» AUFGELISTETE ZEILEN:

======

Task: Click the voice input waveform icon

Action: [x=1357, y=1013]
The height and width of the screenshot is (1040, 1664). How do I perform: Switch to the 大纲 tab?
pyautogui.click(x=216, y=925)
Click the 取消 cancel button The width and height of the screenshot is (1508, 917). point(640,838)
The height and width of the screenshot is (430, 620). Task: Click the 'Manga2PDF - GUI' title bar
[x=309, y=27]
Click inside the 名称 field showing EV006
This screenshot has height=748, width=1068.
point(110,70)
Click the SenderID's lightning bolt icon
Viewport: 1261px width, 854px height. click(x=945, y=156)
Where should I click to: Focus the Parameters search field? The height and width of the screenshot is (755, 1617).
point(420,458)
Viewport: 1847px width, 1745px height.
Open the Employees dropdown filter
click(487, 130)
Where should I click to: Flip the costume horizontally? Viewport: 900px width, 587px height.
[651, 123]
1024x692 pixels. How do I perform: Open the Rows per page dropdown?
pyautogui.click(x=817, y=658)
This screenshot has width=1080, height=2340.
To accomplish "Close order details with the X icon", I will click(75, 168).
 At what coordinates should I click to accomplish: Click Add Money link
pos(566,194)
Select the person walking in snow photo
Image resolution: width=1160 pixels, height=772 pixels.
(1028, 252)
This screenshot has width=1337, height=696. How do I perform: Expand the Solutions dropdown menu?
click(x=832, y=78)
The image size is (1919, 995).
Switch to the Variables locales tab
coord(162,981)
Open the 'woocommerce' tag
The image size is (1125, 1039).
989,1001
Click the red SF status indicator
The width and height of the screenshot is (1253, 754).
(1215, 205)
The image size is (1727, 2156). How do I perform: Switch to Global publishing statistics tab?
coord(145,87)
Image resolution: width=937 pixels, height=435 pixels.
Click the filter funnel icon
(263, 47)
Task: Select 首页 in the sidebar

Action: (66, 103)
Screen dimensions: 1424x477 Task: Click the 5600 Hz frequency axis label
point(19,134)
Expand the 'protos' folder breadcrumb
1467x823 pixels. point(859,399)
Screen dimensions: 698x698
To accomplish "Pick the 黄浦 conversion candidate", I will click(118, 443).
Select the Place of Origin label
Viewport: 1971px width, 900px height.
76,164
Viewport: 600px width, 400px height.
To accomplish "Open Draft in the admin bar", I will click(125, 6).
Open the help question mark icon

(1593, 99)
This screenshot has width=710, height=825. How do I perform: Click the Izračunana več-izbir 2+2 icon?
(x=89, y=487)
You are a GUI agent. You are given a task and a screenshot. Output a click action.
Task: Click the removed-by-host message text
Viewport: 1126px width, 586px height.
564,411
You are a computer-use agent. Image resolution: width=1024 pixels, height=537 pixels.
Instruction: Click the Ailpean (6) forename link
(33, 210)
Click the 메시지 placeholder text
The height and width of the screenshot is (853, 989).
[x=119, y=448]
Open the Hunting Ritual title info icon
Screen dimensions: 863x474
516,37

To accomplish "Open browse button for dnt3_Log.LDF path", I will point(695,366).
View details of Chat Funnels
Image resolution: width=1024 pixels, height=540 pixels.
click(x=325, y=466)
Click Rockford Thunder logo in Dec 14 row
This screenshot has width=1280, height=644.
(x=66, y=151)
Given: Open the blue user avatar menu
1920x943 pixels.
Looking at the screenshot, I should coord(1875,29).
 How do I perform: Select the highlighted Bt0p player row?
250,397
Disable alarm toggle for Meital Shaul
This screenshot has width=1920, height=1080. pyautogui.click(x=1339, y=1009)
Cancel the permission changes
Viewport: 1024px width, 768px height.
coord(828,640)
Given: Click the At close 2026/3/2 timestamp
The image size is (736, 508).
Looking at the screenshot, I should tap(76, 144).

======

» ÜBUNGSAUFGABE: Zähle, in wie vielen der obigen Zeilen das Wort „Open“ vorkommt, und gib nur die Zahl an.

» SCHRIFTLICHE ANTWORT: 8